Erst als vor ein paar Jahren in den USA erste Unkräuter gegen das Wundermittel Roundup resistent wurden, begann man bei Bayer, sich wieder für Liberty zu interessieren. Das ist zwar teurer in der Herstellung und komplizierter in der Anwendung, angesichts meterhoher Unkrautpflanzen in den Mais- und Sojafeldern der Great Plains ist das inzwischen aber nebensächlich.
Derzeit baut Bayer im US-Bundesstaat Alabama sogar ein ganz neues Werk, allein für die Herstellung der Vorstufen von Liberty. Auch am Forschungszentrum des Konzerns auf dem ehemaligen Hoechst-Gelände im Westen Frankfurts hat der Konzern rund 150 Millionen Euro in die Glufosinate-Entwicklung investiert.
Das Ende der Alternativlosigkeit?
Ist es also höchstens eine Frage der Zeit, bis auch in Deutschland die Zeit der Alternativlosigkeit auf dem Acker vorbei ist? „Die großen Probleme der deutschen Landwirte kann Liberty leider nicht lösen“, räumt Stübler ein. Zumindest müsste sich dafür der Klimawandel zunächst gehörig beschleunigen, denn anders als sein Namensvetter zweiten Grades ist der Wirkstoff Glufosinate sehr kälteempfindlich und daher zwar für das kontinentale Klima von Kansas oder Oklahoma geeignet, aber nicht für mitteleuropäische Breitengrade.
Die chemischen Alternativen für Bauern in Europa sind daher tatsächlich sehr beschränkt. Zwar weist Stübler darauf hin, dass gerade aufgrund der zunehmenden Resistenzen gegen Glyphosat derzeit alle Hersteller von Pflanzengiften ihre Forschung ausbauen. „Die Pipeline an neuen Wirkstoffen füllt sich sehr langsam wieder“, sagt Stübler. Aber: „Dass darunter ein gleichwertiger Ersatz für Glyphosat ist, glaube ich nicht. Der Wirkstoff war wirklich eine Jahrhundertentdeckung.“
So bliebe den Bauern im Falle eines Verbotes wohl tatsächlich nur der Weg des Landwirts Adolphi: häufiger pflügen, häufiger mit anderen Maschinen den Boden bearbeiten.
Wenn der Pflug die Lösung ist, Anthony van der Ley sollte es wissen. Schließlich ist der vergnügliche Holländer Geschäftsführer des Unternehmens Lemken. Fast jeder zweite Pflug, der in Deutschland verkauft wird, trägt die blaue Farbe des Konzerns. Eine Welt ohne Glyphosat, für ihn wäre es eine Welt stark steigender Gewinne. „Viele Landwirte schauen sich nach Alternativen zur Chemie um. Deshalb werden Pflüge zurzeit sehr stark nachgefragt“, sagt er.

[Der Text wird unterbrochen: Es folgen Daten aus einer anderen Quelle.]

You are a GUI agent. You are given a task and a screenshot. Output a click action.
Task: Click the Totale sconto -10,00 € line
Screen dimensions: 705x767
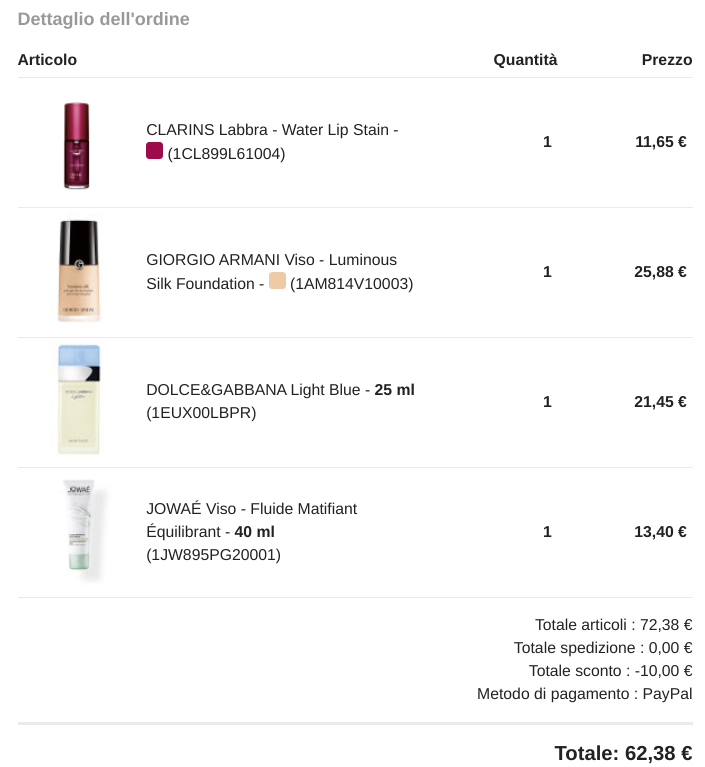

Gerade ist der Firmenchef aus Usbekistan zurückgekommen, einem der Hauptwachstumsmärkte für Lemken. Doch auch in Deutschland laufen die Geschäfte gut. Rund 40 Lkws fahren pro Tag vor, um Maschinen vom Niederrhein auf die Felder zu bringen. Mit einem Jahresumsatz von gut 300 Millionen Euro ist Lemken im Vergleich zu den Branchengrößen John Deere oder Claas zwar eine kleine Nummer, im Bereich der Pflüge steht man neben dem norwegischen Konzern Kvernerland aber an der Spitze des deutschen Marktes.